About six months ago, Zeke called, looking for a phone number for an old friend that Cappy may have had. I asked him about his mother. He said she had passed. His voice softened and he said that she had been ill for some time. In the time he had sat by her bed with her, he had, had a lot of time to reflect. He said he felt bad for all the terrible things he had put her through and had told her so. He said, "You know, I learned a lot. As she got older, we knew it was wrong to call her Old Buzzard. We wanted her to know we loved her, so we stopped calling her that." Oh GOOOOD, I thought, and said so, too. I was thinking that she finally got to hear herself called 'Mother' or 'Mom',at last, the Dear Heart. "Yeah", he agreed, and continued softly, "We loved her, so we just started calling her "Buzz"... (the POOR Lady!) She probably went to her grave wishing her kids were back in their terrible two's.
I dearly miss my Mom, especially this time of year. She was always rushing around with some holiday cooking project at hand. The woman seemed inexhaustable. I couldn't keep up with her! No matter that I was an adult, I was still her kid, so I think my dawdling exasperated her.
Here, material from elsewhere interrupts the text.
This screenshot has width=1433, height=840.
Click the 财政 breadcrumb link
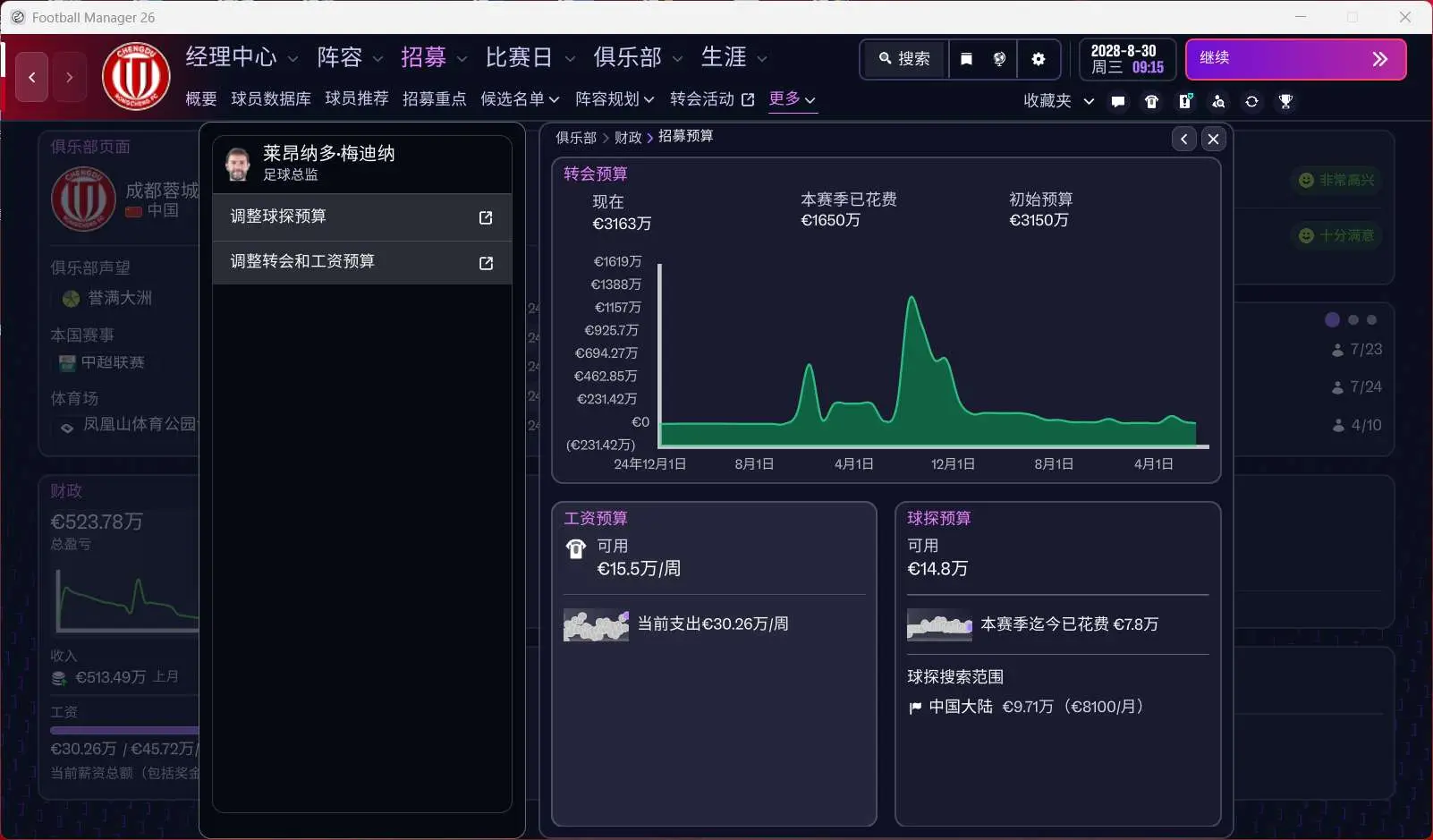628,138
Mom has essentially passed the baton on to Cappy, who now has to put up with my puttering. As mentioned in an earlier blog, I'm working on our Christmas card. I want it to be just right, but am, perhaps, too picky with it. Well, he's coming home Thursday. Whenever somebody rushes me, I kinda panic, and that's when mistakes happen. I just don't want him to come home and find that he has to repaint the walls in here again. I guess it's just like this blog posting, which you are presently reading; I was only going to write a little something, but the thoughts just went everywhere, hither and yon...I had trouble staying inside the lines again. Some things just never change, I guess.